Für die zunehmende Verdichtung selbst der Dörfer ist die im Hauserweg am südlichen Ortsrand geplante Bebauung exemplarisch. Das Grundstück mit dem einzelnen Vorgängerbau ist geteilt worden. Darauf sollen nun zwei neue Einfamilienhäuser gebaut werden. Ein bereits im November eingereichter Bauantrag sah für das eine ein Walmdach vor und wurde damals abgelehnt. Jetzt hatte der Antragsteller mit einem Satteldach und geringerer Dachneigung umgeplant und fand Zustimmung.

Die Gestaltung für das Nachbarhaus stieß aber auf heftige Kritik. Thomas Schurz (CSU) fand, das Haus mit asymmetrischen Dach passe nicht ins Dorf. "Ich kann nicht glauben, dass jemand so etwas nach Münsing bauen will", sagte er.

Mit der für ihn "unbefriedigenden Situation" hadert Bürgermeister Grasl. In diesem Fall existiere kein Bebauungsplan. Damit könne nur das Münsinger Bauamt zu einer ortsverträglichen Gestaltung motivieren. Werde die ignoriert, kämen solche ablehnenden Entscheidungen zustande. Das Landratsamt müsse zeitaufwendig prüfen, ob sich das gemeindliche Einvernehmen ersetzen lasse. Die Gemeinde müsse erneut entscheiden. Zwar könne die Kommune Rahmen-, Bebaungspläne oder Ortsgestaltungssatzungen erlassen. Doch das sei mühsam, kostenintensiv und langwierig. "Viele Teilbereiche zum Beispiel im Hauptort Münsing sind schon so dicht bebaut, dass der Wille einer Gestaltung einfach ein paar Jahrzehnte zu spät kommt."

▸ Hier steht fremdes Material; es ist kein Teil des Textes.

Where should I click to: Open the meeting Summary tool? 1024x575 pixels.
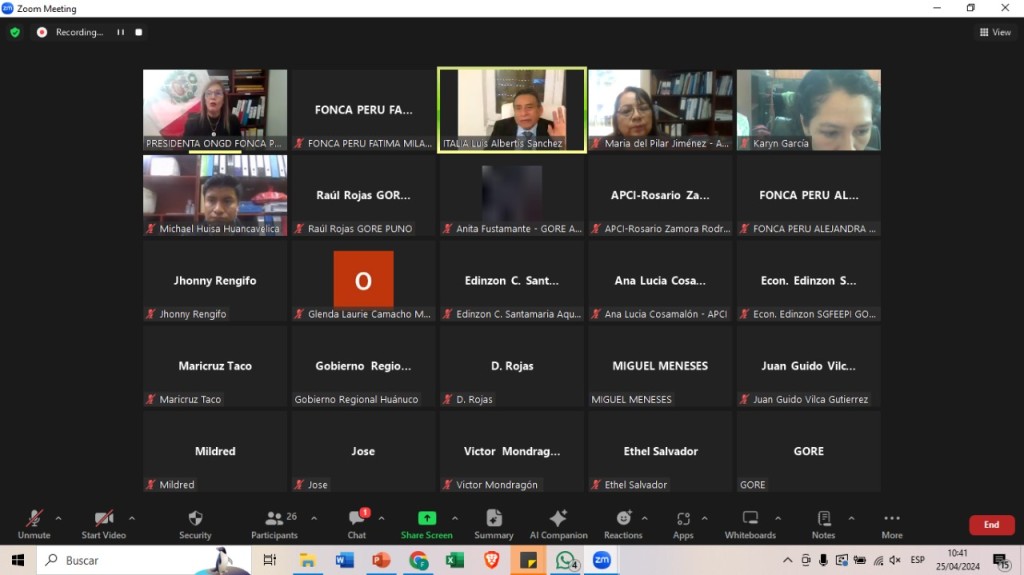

Schlichte, einfache Grundriss- und Dachformen sowie ortstypische Elemente (Dachüberstände und Balkone) lassen sich aus Sicht von Grasl in die Gegenwart übertragen. "Es gibt Holzhäuser und herkömmlich gebaute Ziegelhäuser, die alle energetischen Standards erfüllen und trotzdem ins Ortsbild passen."Ein Walmdach passe eher nach Ammerland als nach Münsing, Degerndorf oder Holzhausen. Mit eigenwillig gestalteten Neubauten würden die Dörfer ihren Charakter ändern. Früher seien Sonderdachformen nur Schulhäusern und Pfarrbauten vorbehalten geblieben.

Für das nächste Jahr kündigt Grasl eine Ausstellung der österreichischen Initiative "Landluft" zur Baukultur in Münsing an. Damit möchte die Gemeinde zeigen, wie moderne und trotzdem dörfliche Architektur entstehen kann. "Die Nachbarn aus Österreich machen es uns vor", schreibt der Bürgermeister. Diskussionen und Vorträge sollen anschließen. Für das geplante Bürgerhaus wolle die Kommune mit einem Architektenwettbewerb und mit Hilfe der Städtebauförderung beispielhaft vorangehen.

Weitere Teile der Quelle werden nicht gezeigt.